Cold War propaganda is collector's hot topic

This is an interview with Frances Allitt, from Antiques Trade Gazette, 18 Feb 2019

In the latest of our occasional series of collector interviews, we talk to Musa Igrek, who won the ABA Book Collecting Prize 2018 for his assemblage of secretly funded government-sponsored works during the Cold War. His collection focuses on propaganda of the 1950s and ‘60s and won the £1000 annual prize at the ABA Chelsea Rare Book Fair. Musa Igrek is a PhD candidate at Goldsmiths, University of London.

ATG: Tell us more about these books.
In 1948, the British Foreign Office created a secret unit, the ‘Information Research Department’ (IRD), tasked with promoting Western democracy, contesting Communism and promoting the ‘British way of life’ using all media, including books. Through British embassies, libraries and bookshops, the IRD’s small pocket-sized books were distributed all around the world. George Orwell’s Animal Farm was published in Arabic with the support of the IRD, for example. Within Britain, more than 100 titles appeared across politics, philosophy, economics, and current affairs, published by seemingly independent presses: Ampersand, Batchworth Press, Phoenix House and Bodley Head.

When did you start the collection?
About two years ago during my PhD research. Academically I am interested in the role of culture – mainly books – in foreign policy. My initial interest was in the IRD’s activities overall. Then I realised that these volumes were still to be found in second-hand bookshops.

What was your first purchase?
Bertrand Russell’s What is Freedom? (1952). I was very excited to find it. This one shilling little ‘Background Book’ has a bright red cover with a big question mark in the middle.

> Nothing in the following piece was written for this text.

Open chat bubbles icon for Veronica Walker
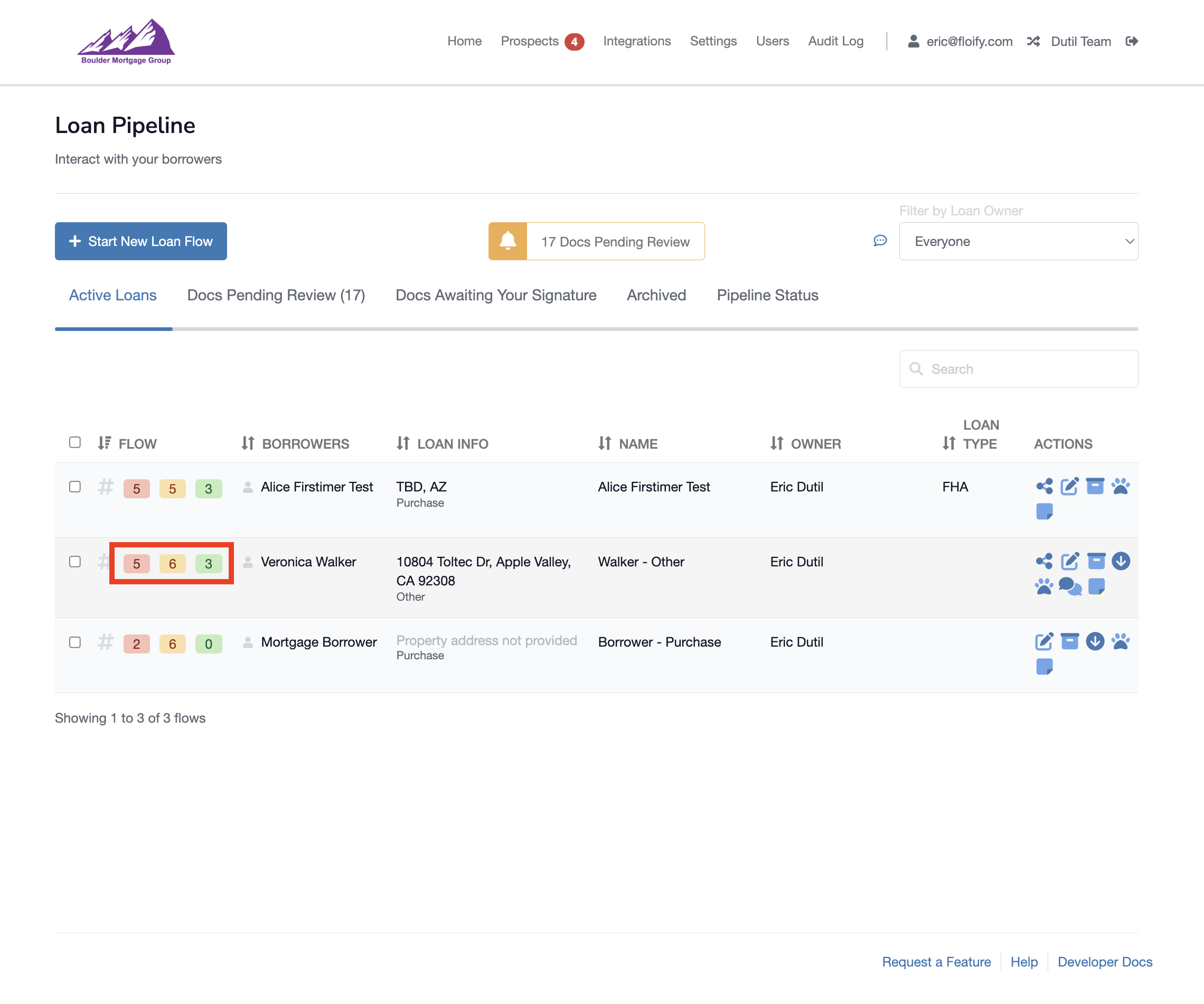This screenshot has width=1204, height=1004. (1069, 586)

Russell knew full well that the IRD’s books were surreptitiously funded by a propaganda wing of the Foreign Office and recognised the direct ideological nature of the publications of which he was to be a part. His text was an essential tool for projecting authority and power abroad.

And your top piece?
I have to say that sometimes I judge a book by its cover. The Spy Web (1954) by Francis Noel-Baker is one of the good ones with a cover that reads: ‘Spy stories are always exciting’.
But the cases in this book have a special significance and drama. It is a nicely produced hardcover with a decent dustjacket. The publishers sought to establish the mystery and excitement on the cover and in contrast to other IRD material, the design suppresses any suspicion that this might be an ‘official’ book. It contains four real-life stories and purports to explore the world-wide-web of Communist espionage, centred in Moscow.

What are you on the look-out for? 
Those by well-known writers such as Bertrand Russell and Leonard Schapiro are popular, but the IRD published and supported many less-known writers. For me it is significant to identify IRD-funded books and add them to my collection. Recently I have been looking for What Is Culture? by Tosco Raphael Fyvel, How Strong is Communism? by Leonard Schapiro and From Marx to Stalin by John Plamenatz.

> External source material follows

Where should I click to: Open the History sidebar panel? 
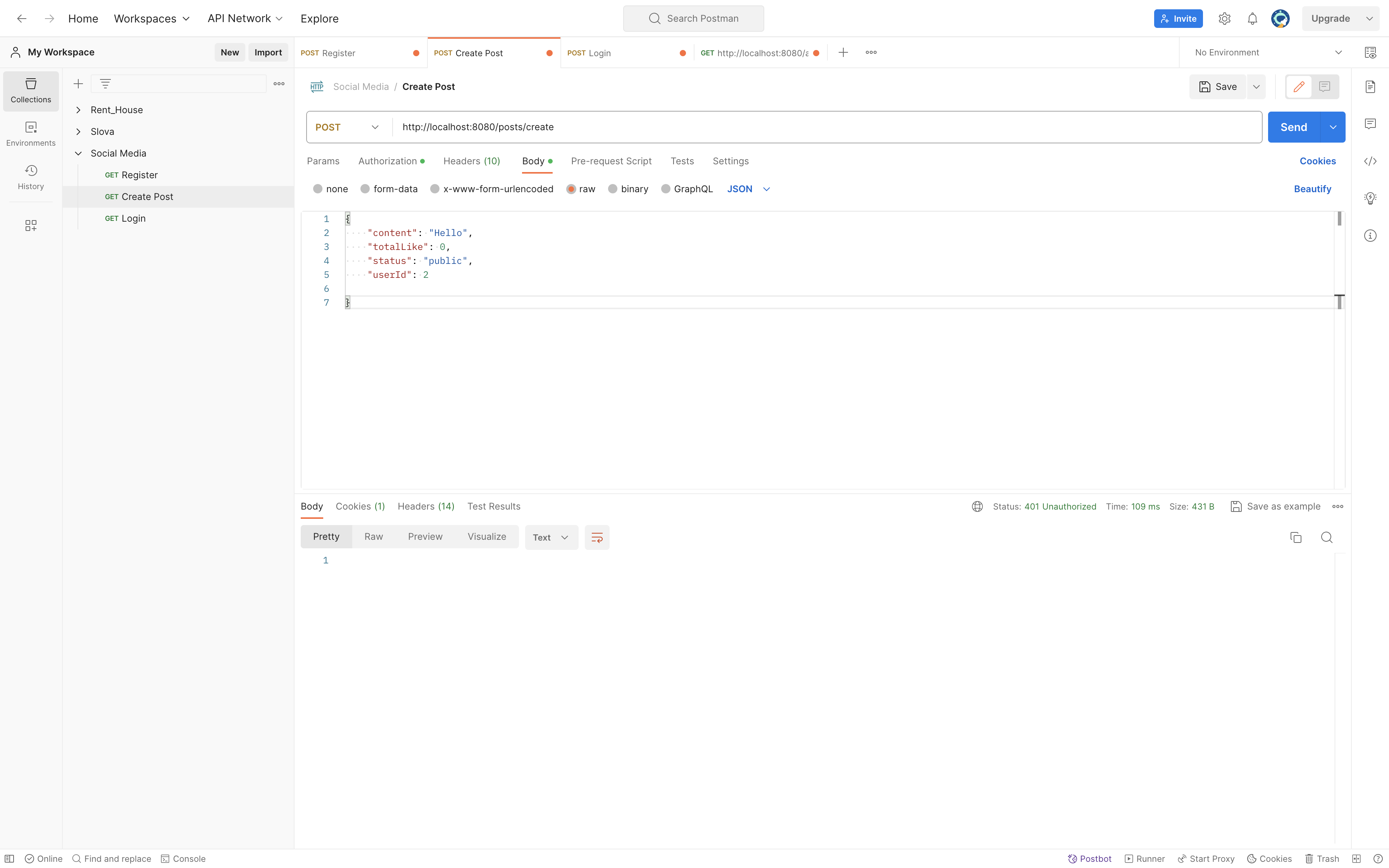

What are the challenges in this field?
Booksellers are fully conscious of Soviet propaganda material, of which a large amount was produced, but there is little awareness of material of Western origin. It can take time to explain to a bookseller the story of Western covert propaganda.  It is not easy to identify these books, either; you need to spend time in government archives looking for any titles or lists and other clues that will lead you to the actual volumes.
The state’s involvement in cultural production and the contribution of prominent writers such as George Orwell, Bertrand Russell and Arthur Koestler makes the search a bit of a spy-novel process, which is rather exciting.

You recently won the ABA student book-collecting prize. How will you spend the prize money?
The prize included an exhibition in the Senate House Library in London, which was an excellent opportunity to show some of these books to a wider audience, and after the prize and the exhibition, a couple of booksellers got in touch with me.
I have bought five more books, which were part of series of 14 ‘Bellman Books’ that the IRD supported.

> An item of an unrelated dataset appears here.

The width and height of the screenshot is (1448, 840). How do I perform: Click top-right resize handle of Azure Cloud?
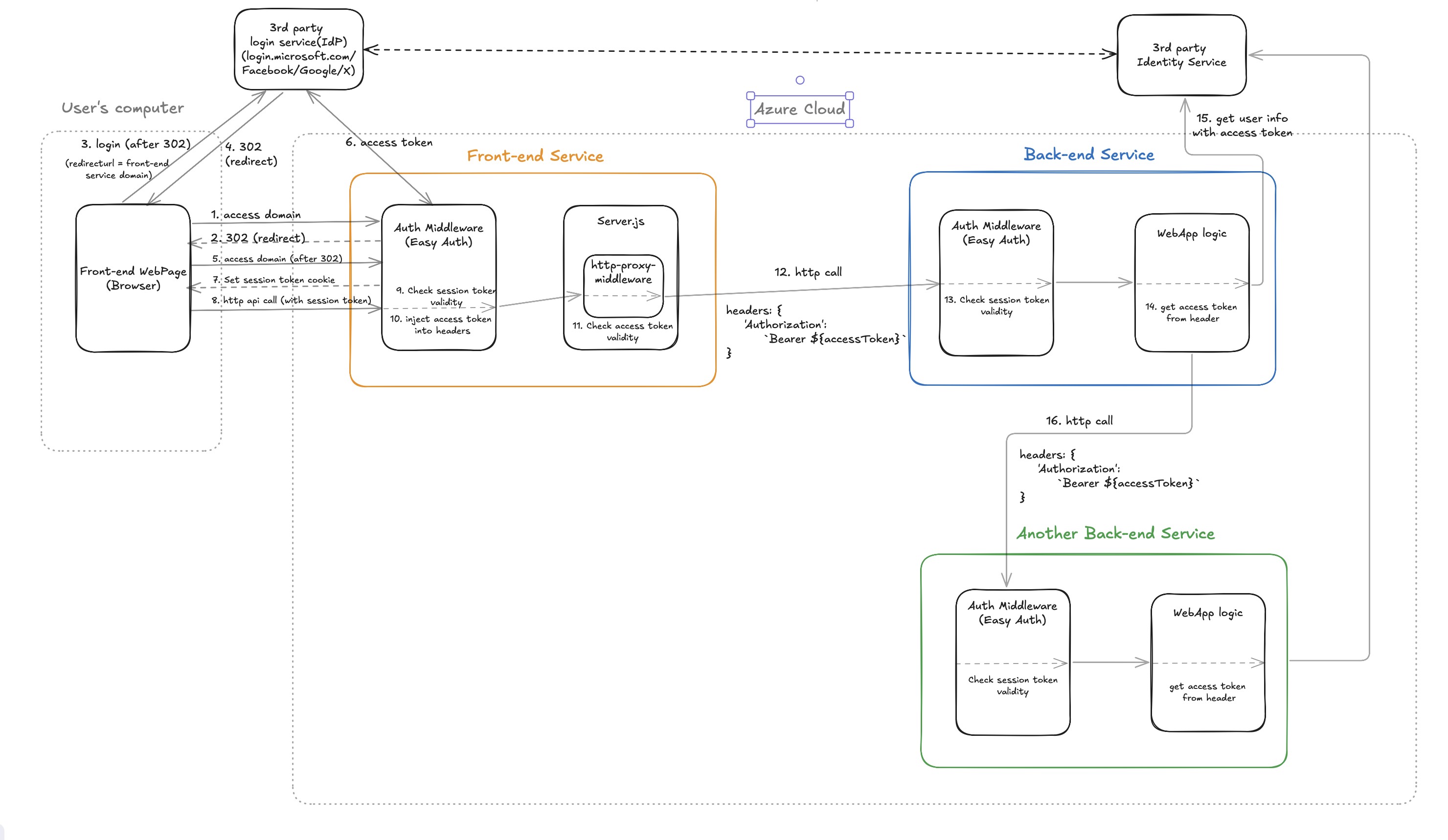click(x=850, y=96)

How much do you spend on each book?
It used to be between £5.50 and £25. However, I’ve now received two prizes (I was co-winner of The Anthony Davis Book Collector Prize 2018) for the collection and between the publicity for that and the exhibition at the Senate House Library, the prices have gone up slightly – they are now around £10-45. Books that have ‘Russia’ or ‘China’ in the title can be more expensive as those are popular topics nowadays.

What’s it like being a student collector?
Collecting books can for some be associated with people of a certain generation or age. Sometimes being the youngest person in a book or ephemera fair is advantageous as the booksellers are intrigued to see new collectors and are extremely helpful.

How large is the collection now?
The IRD published more than 100 books and I have already got around 70. However, finishing the list is not an easy job. These are the type of books that bookshops put on their bottom shelves and I need to keep my eyes wide open.  The volumes come from across the world: England, Wales, Ireland, Scotland, New Zealand and the USA and are in a various formats – hardcover, paperback and pamphlet. IRD books also appeared in Arabic, Turkish, Farsi, Spanish and other languages. The next step is finding those translated books, which will not be easy.